Screenshot grounding data:
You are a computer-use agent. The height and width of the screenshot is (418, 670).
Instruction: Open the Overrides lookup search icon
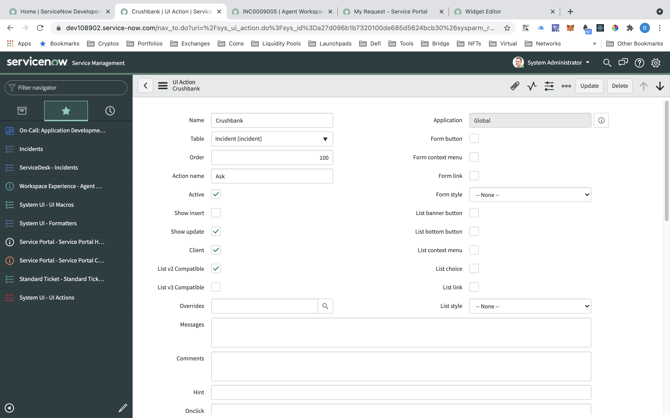[x=325, y=306]
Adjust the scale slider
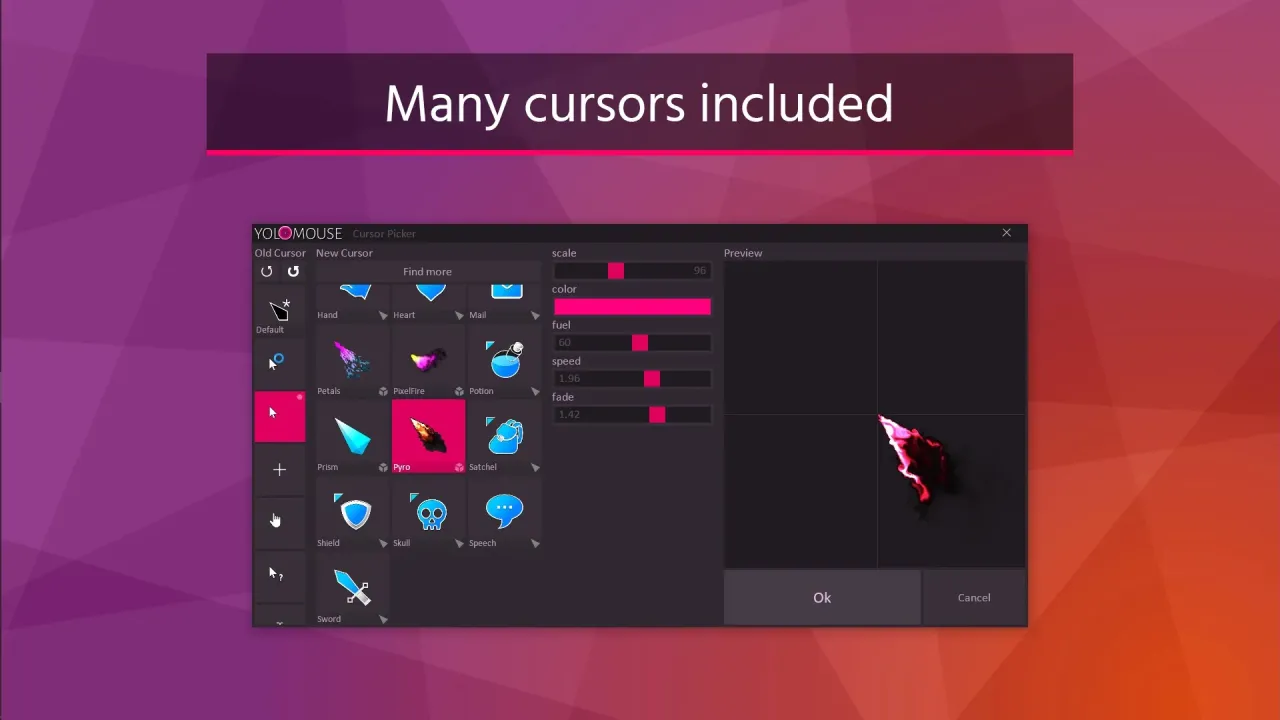Image resolution: width=1280 pixels, height=720 pixels. [x=615, y=271]
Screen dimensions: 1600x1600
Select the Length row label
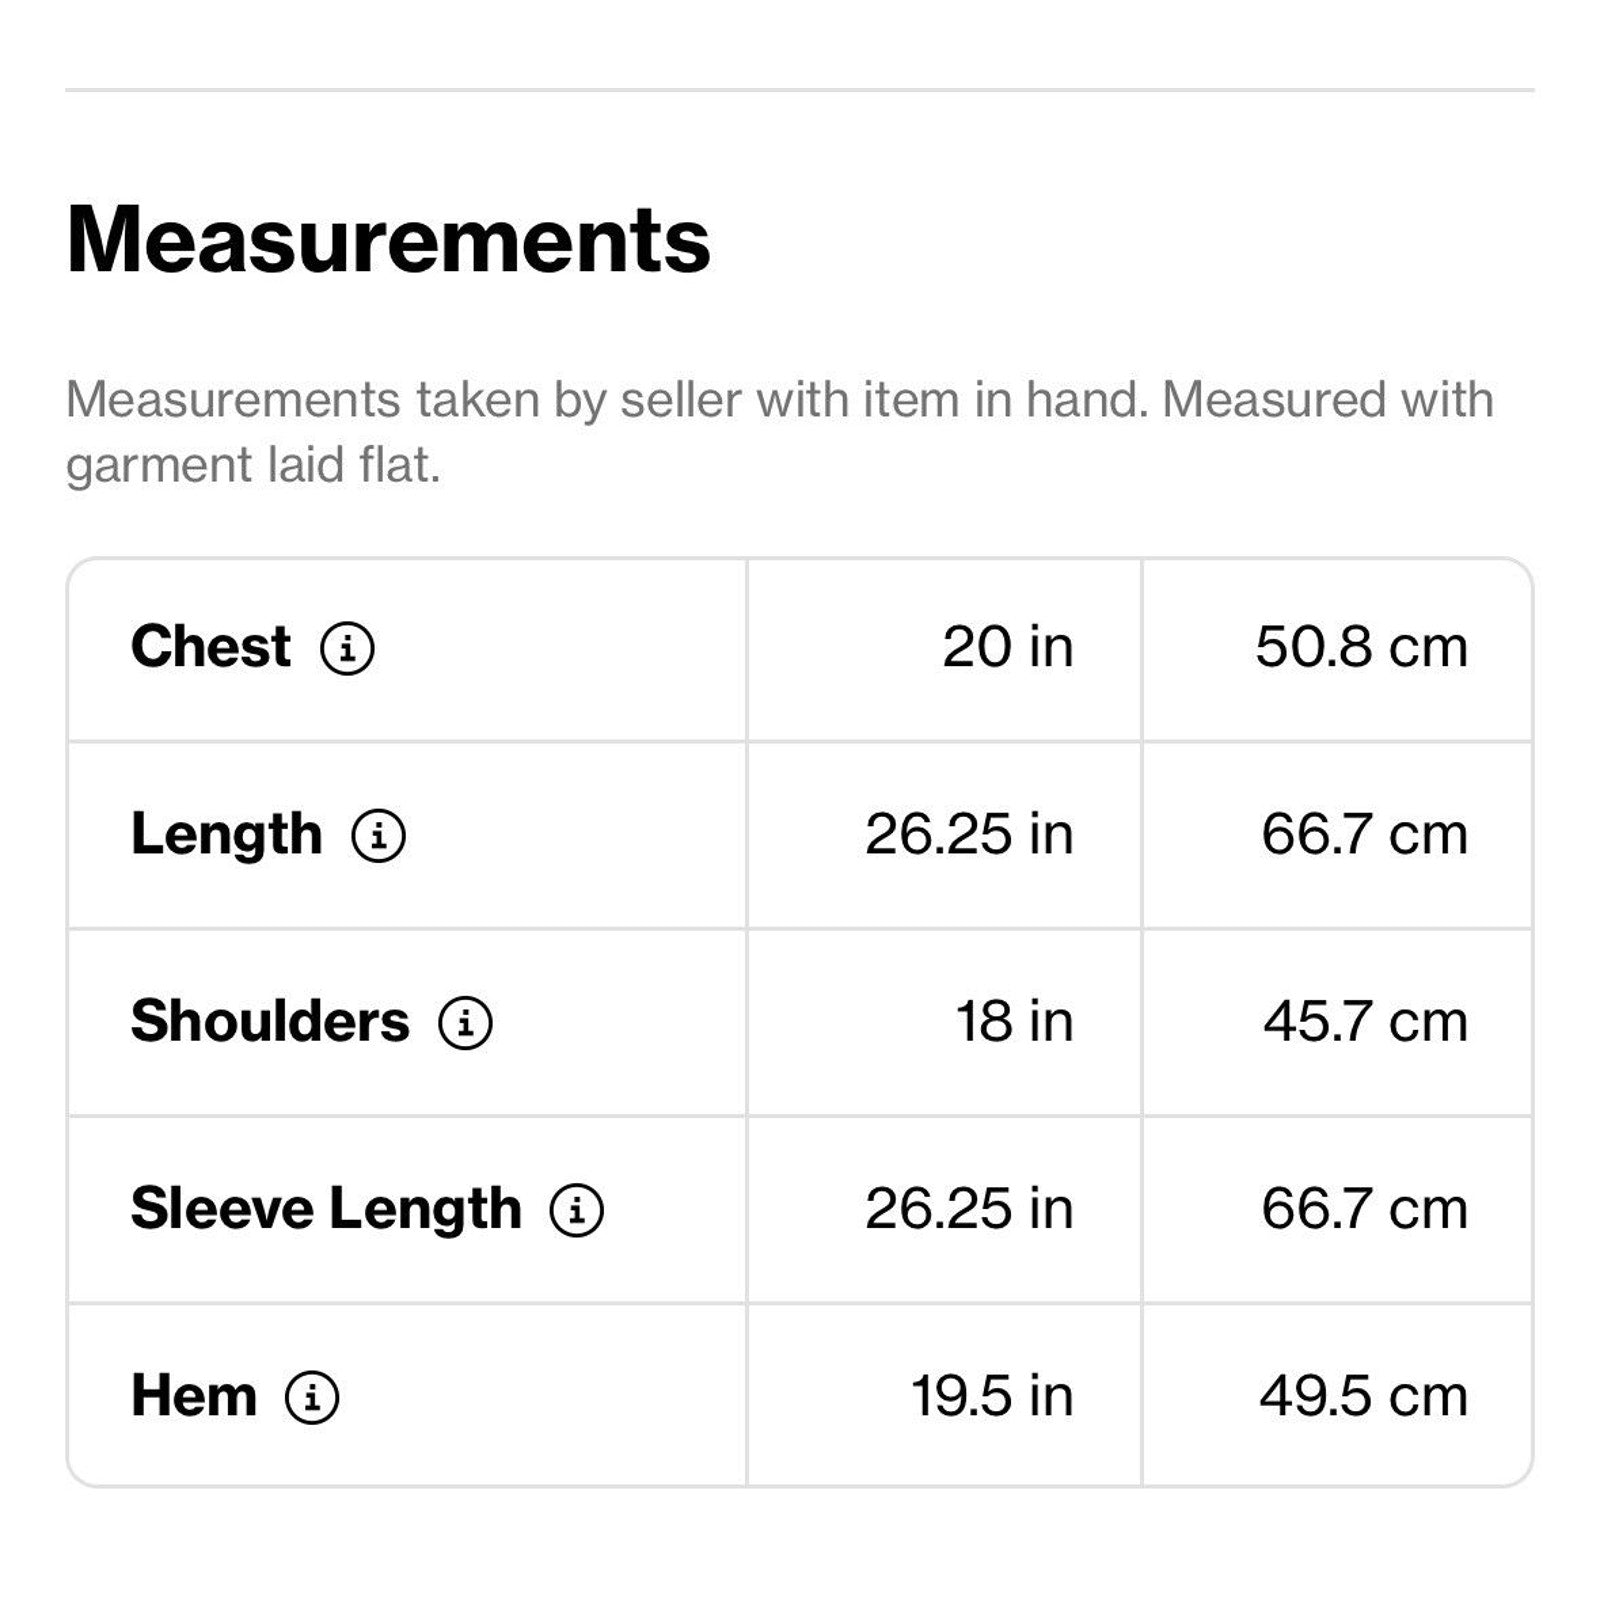click(227, 834)
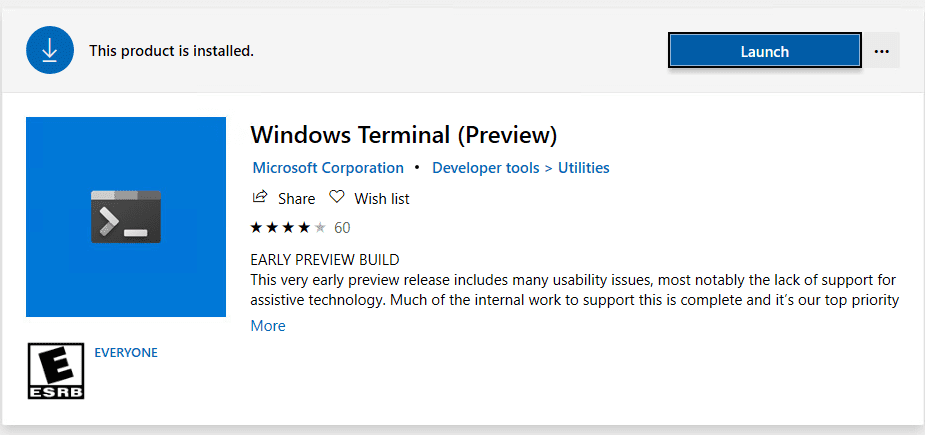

The task: Every line from the one holding "Adjust the scale slider" through the last line of the entries above, and nothing else, is to be restated word for word. Pictures stay out.

Written solution:
Adjust the scale slider
Image resolution: width=1280 pixels, height=720 pixels. [x=615, y=271]
Screen dimensions: 1600x1600
Select the Length row label
click(227, 834)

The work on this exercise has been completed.